Заслушав доклады командиров дивизий, генерал Еремин предложил всем высказаться по планам предстоящих действий. Все единодушно склонялись к тому, что выполнять ранее поставленную задачу - выйти на Днепр к Быхову бессмысленно. И принимать решение на отход было тяжело. Генерал Еремин подождал, пока командиры дивизий выскажутся, потом твердо положил ладонь на карту:
- Слушайте боевой приказ. Первое: разобраться в обстановке на участках своих дивизий, разыскать все части, установить с ними связь, привести их в порядок. Продумать для каждой маршрут отхода по рубежам. Второе: корпус отходит на восток районом южнее Чаус и выходит на Варшавское шоссе севернее Пропойска. Давайте наметим маршруты дивизий.
Все склонились к карте и генерал Еремин показал каждому комдиву маршрут выхода его дивизии до района сосредоточения севернее Пропойска.
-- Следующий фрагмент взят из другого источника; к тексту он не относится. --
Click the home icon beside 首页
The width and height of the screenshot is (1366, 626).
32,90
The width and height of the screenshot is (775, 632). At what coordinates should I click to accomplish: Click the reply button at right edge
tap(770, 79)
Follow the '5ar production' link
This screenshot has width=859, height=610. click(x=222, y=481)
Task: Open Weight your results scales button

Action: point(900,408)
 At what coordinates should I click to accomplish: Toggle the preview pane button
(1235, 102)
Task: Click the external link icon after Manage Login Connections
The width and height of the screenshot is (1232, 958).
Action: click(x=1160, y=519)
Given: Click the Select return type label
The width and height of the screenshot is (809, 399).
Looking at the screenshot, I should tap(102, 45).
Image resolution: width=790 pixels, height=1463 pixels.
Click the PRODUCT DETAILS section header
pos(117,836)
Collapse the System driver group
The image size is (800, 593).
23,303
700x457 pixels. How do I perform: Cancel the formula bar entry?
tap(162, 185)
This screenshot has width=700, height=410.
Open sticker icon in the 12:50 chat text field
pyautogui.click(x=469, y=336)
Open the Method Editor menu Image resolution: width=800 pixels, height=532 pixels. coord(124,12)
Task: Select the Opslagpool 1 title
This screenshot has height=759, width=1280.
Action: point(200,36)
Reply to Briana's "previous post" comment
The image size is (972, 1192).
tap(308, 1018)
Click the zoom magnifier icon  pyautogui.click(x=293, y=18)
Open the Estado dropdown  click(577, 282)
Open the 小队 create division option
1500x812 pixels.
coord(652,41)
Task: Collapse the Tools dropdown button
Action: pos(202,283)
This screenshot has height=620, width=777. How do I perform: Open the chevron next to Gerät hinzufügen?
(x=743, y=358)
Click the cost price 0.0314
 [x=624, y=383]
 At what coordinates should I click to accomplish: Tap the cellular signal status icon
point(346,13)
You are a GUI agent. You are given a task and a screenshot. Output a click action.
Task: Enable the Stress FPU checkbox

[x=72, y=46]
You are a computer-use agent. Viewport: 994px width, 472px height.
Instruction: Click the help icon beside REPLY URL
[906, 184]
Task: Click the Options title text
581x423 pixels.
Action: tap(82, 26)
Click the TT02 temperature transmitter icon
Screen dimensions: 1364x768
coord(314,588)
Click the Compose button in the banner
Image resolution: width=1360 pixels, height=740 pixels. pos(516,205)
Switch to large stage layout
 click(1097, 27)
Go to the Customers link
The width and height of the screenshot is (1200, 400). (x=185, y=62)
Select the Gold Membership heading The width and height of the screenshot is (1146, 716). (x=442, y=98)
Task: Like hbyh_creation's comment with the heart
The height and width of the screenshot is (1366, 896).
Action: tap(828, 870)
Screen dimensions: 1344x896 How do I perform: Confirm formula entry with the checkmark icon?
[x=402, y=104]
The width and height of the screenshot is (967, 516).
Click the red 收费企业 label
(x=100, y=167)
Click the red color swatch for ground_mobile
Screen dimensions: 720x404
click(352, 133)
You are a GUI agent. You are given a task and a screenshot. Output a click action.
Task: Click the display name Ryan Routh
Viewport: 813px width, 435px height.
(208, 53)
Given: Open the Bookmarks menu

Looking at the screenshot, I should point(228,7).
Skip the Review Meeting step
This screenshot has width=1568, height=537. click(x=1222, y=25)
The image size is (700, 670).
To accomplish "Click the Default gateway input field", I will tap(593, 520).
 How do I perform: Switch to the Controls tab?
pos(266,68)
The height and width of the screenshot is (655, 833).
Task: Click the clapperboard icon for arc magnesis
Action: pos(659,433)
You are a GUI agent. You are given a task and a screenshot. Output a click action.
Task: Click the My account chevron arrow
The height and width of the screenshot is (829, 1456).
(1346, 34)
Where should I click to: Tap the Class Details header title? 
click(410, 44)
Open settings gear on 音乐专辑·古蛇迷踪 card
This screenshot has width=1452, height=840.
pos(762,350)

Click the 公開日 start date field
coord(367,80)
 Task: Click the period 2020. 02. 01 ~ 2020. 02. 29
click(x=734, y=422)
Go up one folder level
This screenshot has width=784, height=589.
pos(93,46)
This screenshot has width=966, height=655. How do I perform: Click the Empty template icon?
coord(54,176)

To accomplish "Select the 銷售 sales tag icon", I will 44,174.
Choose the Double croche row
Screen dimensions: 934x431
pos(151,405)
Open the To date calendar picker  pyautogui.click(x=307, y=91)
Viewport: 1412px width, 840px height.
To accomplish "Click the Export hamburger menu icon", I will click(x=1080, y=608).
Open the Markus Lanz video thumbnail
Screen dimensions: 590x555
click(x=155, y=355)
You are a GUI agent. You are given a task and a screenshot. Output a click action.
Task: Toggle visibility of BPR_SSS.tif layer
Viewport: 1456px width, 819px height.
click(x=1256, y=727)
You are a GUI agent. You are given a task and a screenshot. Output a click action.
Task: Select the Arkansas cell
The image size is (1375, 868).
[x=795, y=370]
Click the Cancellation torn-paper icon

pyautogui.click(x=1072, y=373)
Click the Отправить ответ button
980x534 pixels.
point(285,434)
- Третье, - продолжал он, - Двигаться только ночами. Беречь силы, крупных боев избегать. Время перехода - пять дней. То есть - к утру девятнадцатого быть в районе сосредоточения - лес южнее Ходоров. Я со своим штабом буду в дивизии Скугарева.
И, помолчав, немного, добавил:
- Все, товарищи. Все свободны, прошу отбыть к своим дивизиям.
Полковник Гришин, получив свой маршрут, а он был в центре корпуса, пока генерал ставил задачу полковнику Скугареву, прикидывал по карте, как удобнее выводить свои части. В общем, трудностей по сбору дивизии в кулак не предвиделось, все полки были под рукой, не считая одного батальона фроленковского полка. Прикинул по карте - получалось, учитывая, что двигаться приходилось не по прямой, а дугой, около 60 километров. "Пять дней, даже много, - подумал полковник Гришин, - складывая свою карту, - Не торопит, надеется, что, возможно, придется возвращаться, если обстановка вдруг изменится за это время. Разумно".
Поздним вечером политрук роты Андрей Александров составлял свое первое боевое донесение. Изредка включая фонарик, потому что от усталости писалось с трудом, Андрей морщил лоб, вспоминая подробности первого боя. Все три отбитых атаки немцев слились в одну, хорошо помнил только их последнюю контратаку, уже под вечер. Андрей, как ни старался в ходе боя запоминать отличившихся бойцов, скоро многое перепутал в памяти, да и забыл, так как днем писать было некогда. "Кто же убил в первой атаке сразу трех немцев подряд? Кажется, Митрофанов. Пулеметчик Сафонов отлично действовал, не меньше двух десятков уложил". Вспоминая пофамильно бойцов своей роты, Александров почти за каждым припоминал и какое-нибудь отличие. Один убил четверых гитлеровцев, другой заколол немца штыком. Кого-то выделить особенно?
После "шапки" политдонесения Александров написал: "Особо отличившихся определить или выделить невозможно. Бойцы и командиры как один, по-богатырски, как подобает людям Сталинской эпохи, сражались с проклятым врагом. Все до одного, кто участвовал в бою, заслуживают не только поощрения, но и правительственных наград". Андрей, подумав еще немного, добавил: "Фактов трусости, паникерства - не было". Расписался и, услышав голос старшего политрука Коваленко, агитатора полка, пошел к нему.
- Александров? К замполиту.
Замполит 624-го стрелкового полка, а теперь и его командир Максим Никифорович Михеев, мрачного вида мужчина с тяжелым взглядом серых маленьких глаз, сидел у себя в блиндаже и тоже писал политдонесение, в политотдел дивизии.